Setiap Hari Jumat, aku selalu menyediakan waktu untuk pulang lebih cepat. Kebiasaan ini dimulai sejak ada Nala, anakku yang masih berusia enam tahun. Dia kerap kali merasa kehilangan sosok ayahnya, yang selalu sibuk bekerja di pusat kota. Dalam rangka menyambut akhir pekan, aku selalu membelikannya satu mangkuk es krim. Nala sangat menyukai es krim, terutama rasa french vanilla dengan butterscotch, rasa yang cukup spesifik untuk bocah seumurnya.
Beberapa waktu lagi, Nala sudah harus mendaftarkan diri untuk sekolah, dan aku sebagai ayahnya, terpaksa harus belajar melepaskannya perlahan-lahan. Istriku, Nisa, selalu berkata bahwa menjadi orang tua adalah tugas sepanjang umur. Aku sadar, tanggung jawab dan kewajiban orang tua untuk mendidik anak begitu besar. Maka dari itu, aku dan Nisa sepakat untuk selalu menjaga dan membimbing Nala, anak perempuan kami satu-satunya.
Seperti Hari Jumat lainnya, aku menyempatkan diri untuk singgah di sebuah toko es krim, lokasinya tidak jauh dari tempat kerjaku dulu. Beruntungnya, toko itu masih buka di sore hari, di jam pulang kerja, sehingga aku bisa mampir untuk membelikan Nala semangkuk es krim, sebagai tanda permintaan maafku karena tidak ada di sampingnya sepanjang pekan.
Sore itu, aku mengenakan kemeja kuning favoritku.
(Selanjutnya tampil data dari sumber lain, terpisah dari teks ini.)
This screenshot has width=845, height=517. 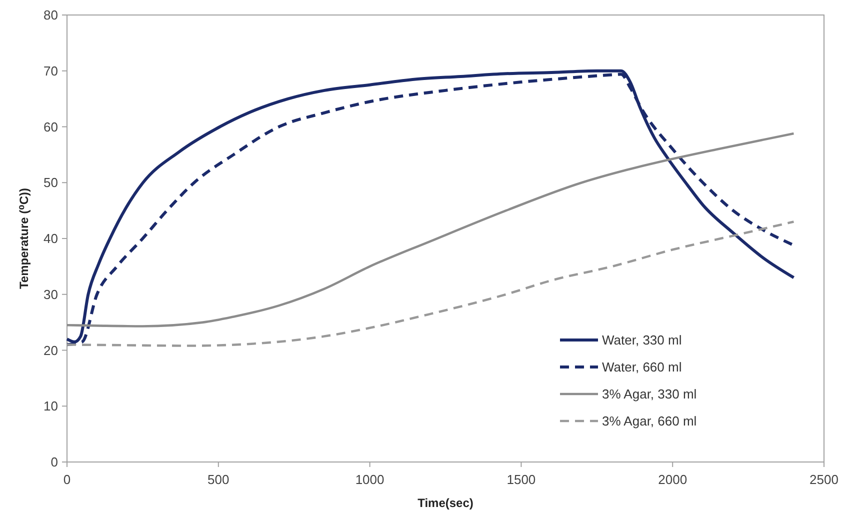 I want to click on x-tick-label: 2500, so click(x=824, y=480).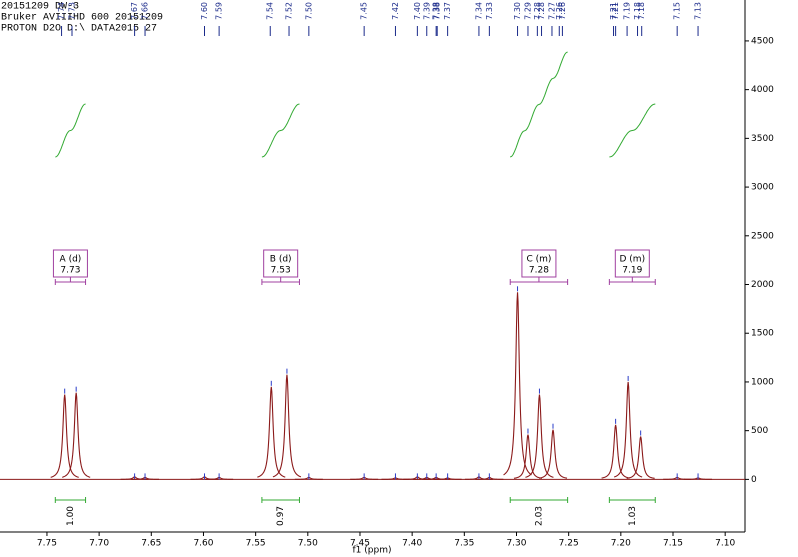 The image size is (798, 557). I want to click on x-tick-label: 7.25, so click(569, 544).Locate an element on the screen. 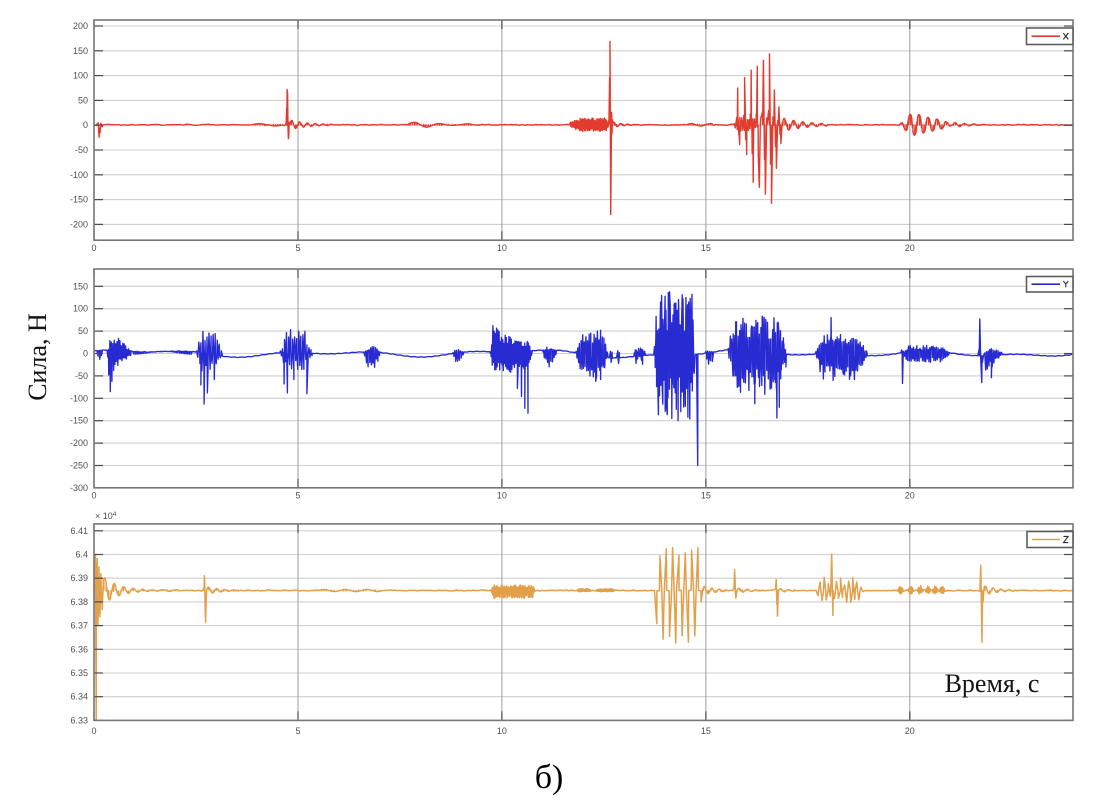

Warnanya tidak terlalu cerah dan sedikit pudar, terlalu putih untuk dikategorikan sebagai warna kuning, namun terlalu kuning untuk dikatakan putih. Maklum, kemeja ini selalu dipakai ayah selama puluhan tahun, sebelum akhirnya ayah pergi, menyusul kepergian ibu.
"Permisi, saya mau pesan tiga es krim," kataku kepada salah satu orang yang bekerja di toko es krim.
Dia terlihat kebingungan, sedikit ketakutan saat melihat kantong mataku yang mulai menghitam, lengkap dengan kelopak mata yang sayu, dan agak kemerahan. Penampilan baru ini kudapatkan setelah berminggu-minggu kelelahan, ditambah lagi kurang tidur karena satu dan lain hal.
Orang itu membalas, "Mau yang rasa apa, pak?"
"Rasa french vanilla, yang pakai butterscotch masih ada?" tanyaku, sedikit kesulitan mengeja rasa es krim favorit Nala.
"Masih, pak. Mau dibawa pulang atau makan di sini?"
"Dibawa pulang, mas," jawabku. "Rasanya samain aja ya, tiga-tiganya," lanjutku memastikan.